== Data for analysis ==

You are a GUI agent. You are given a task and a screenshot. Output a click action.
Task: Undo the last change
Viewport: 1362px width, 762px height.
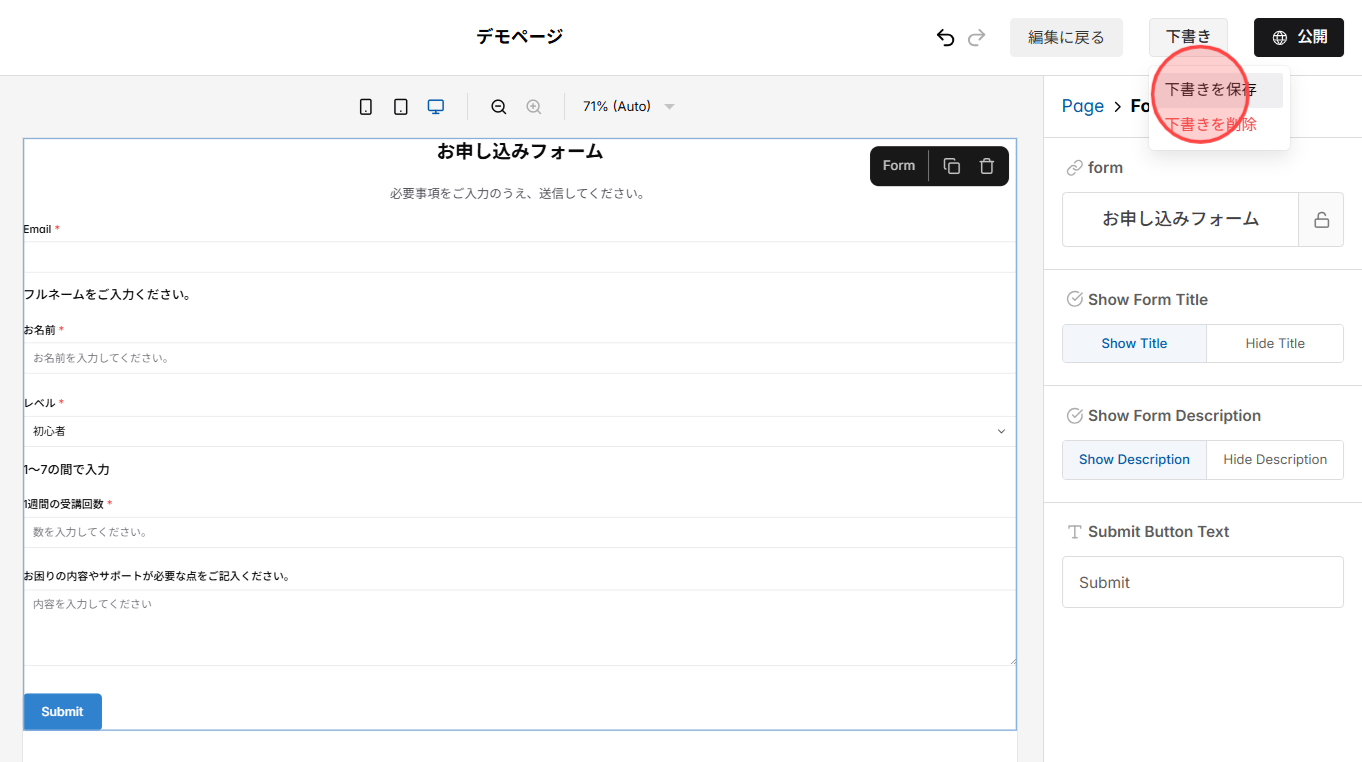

===
== Data for analysis ==

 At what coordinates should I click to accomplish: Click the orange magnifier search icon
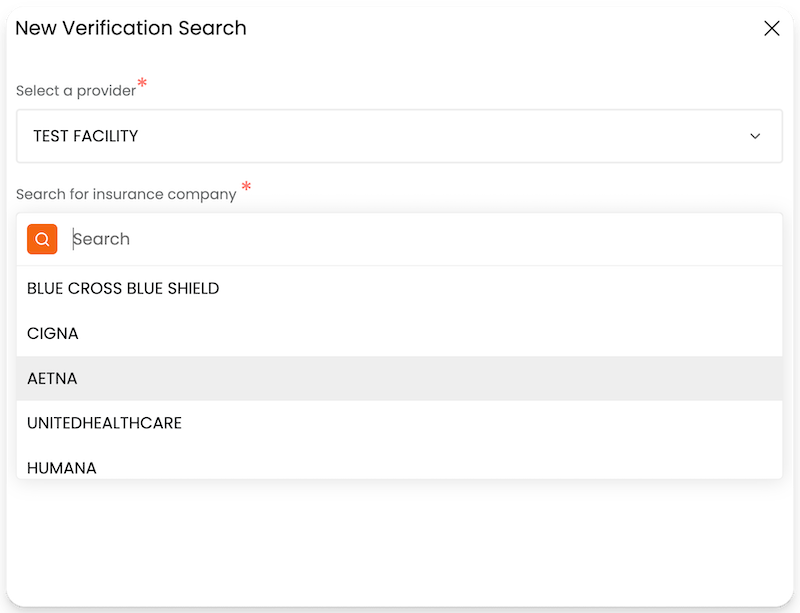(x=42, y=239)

===
== Data for analysis ==

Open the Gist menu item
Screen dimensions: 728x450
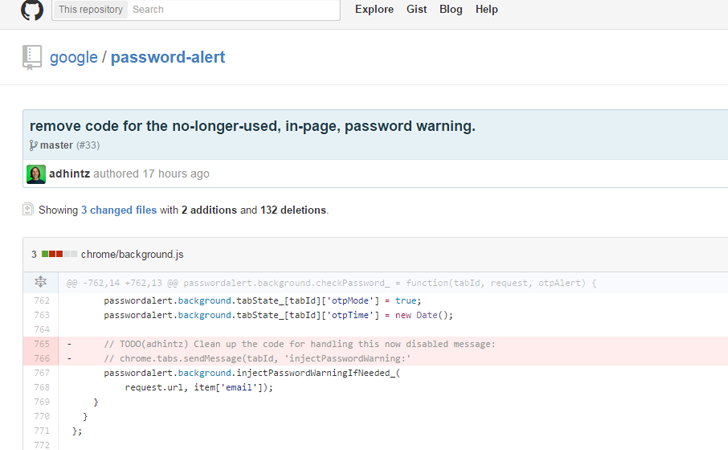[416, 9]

===

From the listing above, output exactly the run of lines that starts with the line containing "You are a GUI" and ends with the line containing "Viewport: 1362px width, 762px height.".

Exercise result.
You are a GUI agent. You are given a task and a screenshot. Output a click action.
Task: Undo the last change
Viewport: 1362px width, 762px height.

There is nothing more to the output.